From the “Oh, not this again,” files, an American tourist researcher weighs in:
The seeds of an idea were planted as Kristen Hawkes watched older women collecting vegetables. Hawkes, a professor of anthropology at the University of Utah, has extensively studied the Hadza, a group of hunter-gatherers in Tanzania who eat a lot of wild foods such as berries and tubers. While young children can pick berries themselves, older women in the community are the ones pulling up the bulbous root vegetables, which would be difficult for young kids.
Hawkes found a correlation between how well children grew and their mother’s foraging work, until the mother had another kid. Then, their growth correlated with “grandmother’s work,” she says. “There were the data right in front of us.”

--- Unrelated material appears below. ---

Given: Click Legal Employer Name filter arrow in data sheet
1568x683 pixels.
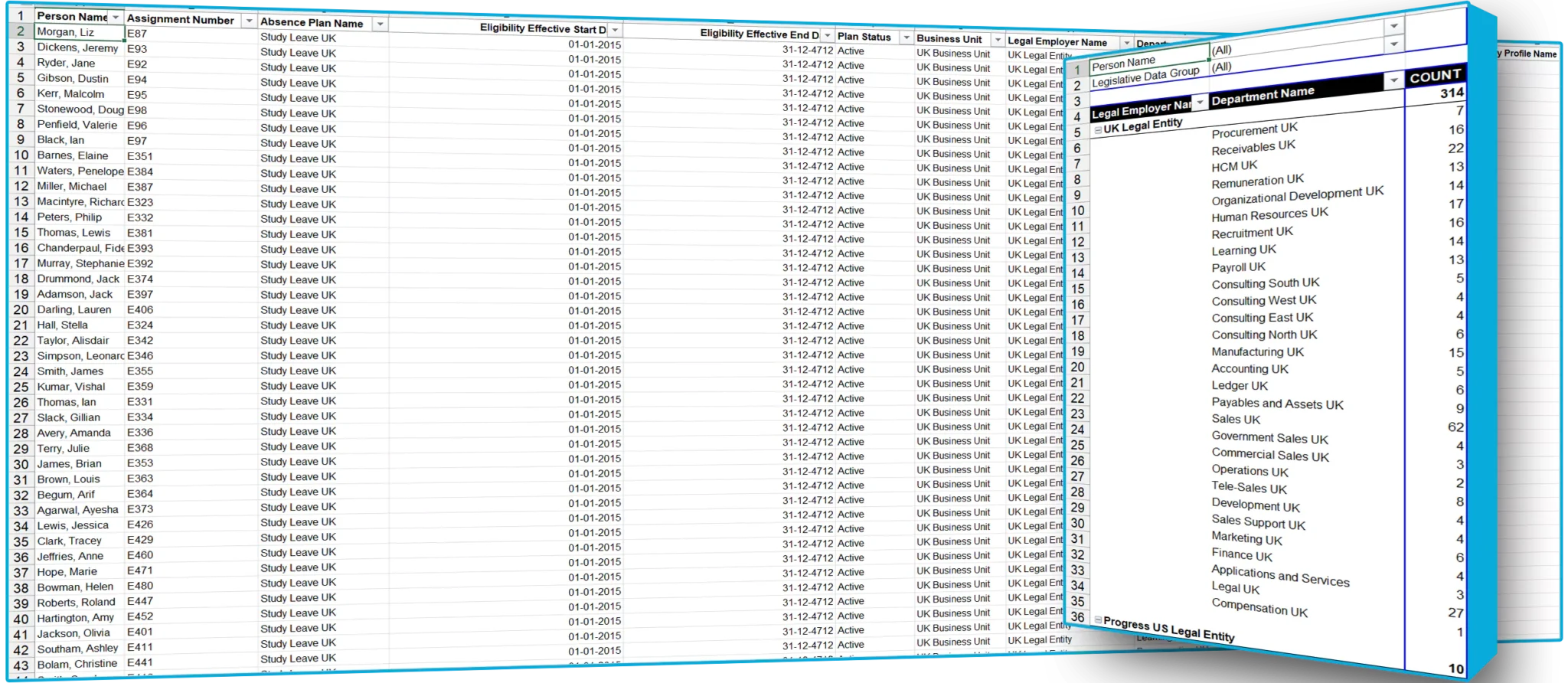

These observations, which Hawkes and collaborators began in the 1980s, have helped fuel the Grandmother Hypothesis, the idea that grandmothers step in to feed young children and perform other motherly duties so that mothers can focus their own energy and resources on having more children at shorter intervals. The result is that a grandmother enables the birth of more descendants, leaving more copies of her genes in subsequent generations. In prehistoric times, the theory goes, grandmothering led to the spread of genes corresponding to slower aging in women relative to their predecessors, which increased expected lifespans in general.
Elizabeth Landau, “How Much Did Grandmothers Influence Human Evolution?” at Smithsonian Magazine
There are a great many “why do grandmothers exist” theories spawned by Darwinism, none of which owe anything to the effect of human intelligence or the recognition of relationships. The Darwinists are getting closer (to nothing) all the time.